One positive sign for investors in 2015 was that the National Hydrocarbons Agency ( Agencia Nacional de Hidrocarburos, ANH), the body that licenses and regulates oil blocks, showed itself to be adaptable in the face of economic headwinds. The most important regulation, announced in August 2015, was a relaxation of capital adequacy requirements. Under previous legislation, E&P firms were required to put down a 10% guarantee for total investment over a 36-month period. This has been changed to a 10% downpayment on the first 12 months of operations. The measure should free up cash flow for firms facing liquidity problems.
A second accord extends the deadlines for exploration work and permits firms with more than one exploration block to migrate their total investment commitments between blocks. This allows them to focus their investments on bringing their most attractive properties to production. According to local business magazine Dinero, these changes have saved more than $600m in investments and allowed 30 wells to be drilled that would have been at risk otherwise. In addition, the ANH extended incentives introduced in 2014 to stimulate bids for offshore exploration blocks to those offshore contracts signed prior to 2014.
The most radical measure proposed by the ANH is a return to direct contracting of oil blocks. In 2012 the government put an end to direct contracting, meaning the only way for firms to acquire properties was through open auction rounds first introduced in 2007. In December 2015 the ANH was preparing a proposal to be put to Congress, which would allow for direct contracting to be reinstated.
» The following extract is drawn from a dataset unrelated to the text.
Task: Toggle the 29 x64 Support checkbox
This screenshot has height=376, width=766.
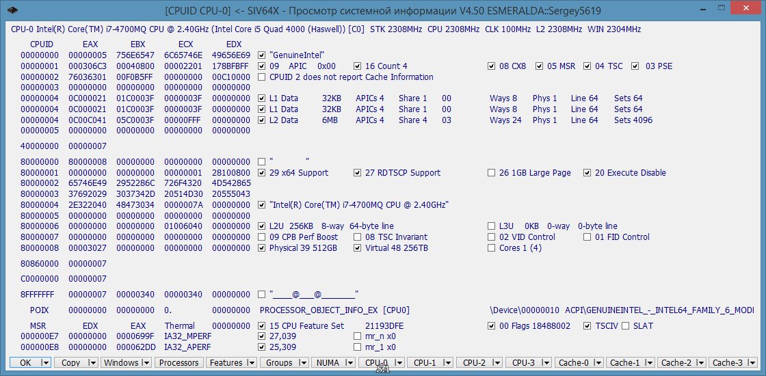Action: (x=262, y=173)
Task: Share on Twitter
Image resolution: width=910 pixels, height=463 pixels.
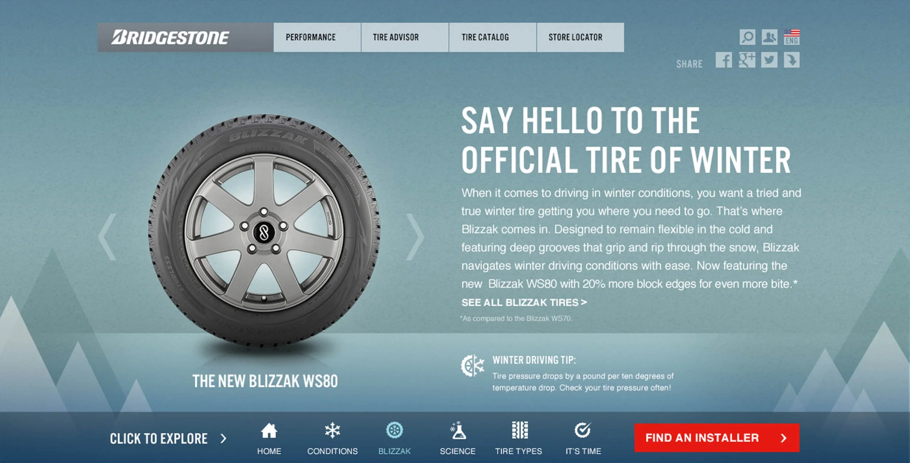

Although the details of the bill have yet to be confirmed, it is expected that E&P firms will be allowed to bid for unoccupied acreage, stipulating the price they are willing to pay and the investment they would commit to the project. The bid would then be publicly announced with a period of time indicated for counter bids from third parties.
The system would remove some of the inefficiencies of the auction process and reduce the responsibility of the ANH to organise and promote rounds.
“Colombia no longer has the luxury of maintaining this dynamic of bid rounds every two years,” Mauricio De La Mora, president of the ANH, said in September 2015. “We need a scheme of permanent investment and we are improving the geological and geophysical part in order to offer quality blocks that incentivise exploration as much as production.” De la Mora also announced that the ANH was investigating ways to introduce multi-client seismic studies to Colombia. Under the scheme, the ANH and a group of private firms would pool funds to pay leading geophysics companies to undertake detailed studies of the country’s hydrocarbons potential, giving firms greater confidence to make direct bids for acreage.
The direct contracts signed before 2012 also have a superior track record in meeting their investment commitments than contracts signed at auction, where firms are tempted to overstate their ambitions in order to secure a winning bid. According to figures from the Colombian Chamber of Petroleum Goods and Services, of the $7.3bn of investment committed in the 221 contracts signed at auctions, just $1.4bn had been executed. In comparison, the 145 direct contracts signed before 2012 had investment commitments of $3.1bn, of which $2.1bn were executed.
Contractual reform is just part of the ANH’s push to incentivise exploration and provide relief to ailing oiling companies. Many in the industry believe that the oil sector’s fiscal obligations also need to be restructured, although changes to tax and royalty legislation will have to be passed through Congress, probably as part of a wider tax reform set to take place in 2016 (see Tax chapter). The precipitous fall in oil prices in 2015 coincided with increased corporate and wealth taxes that the ANH estimates cost the industry up to $1bn during the course of the year.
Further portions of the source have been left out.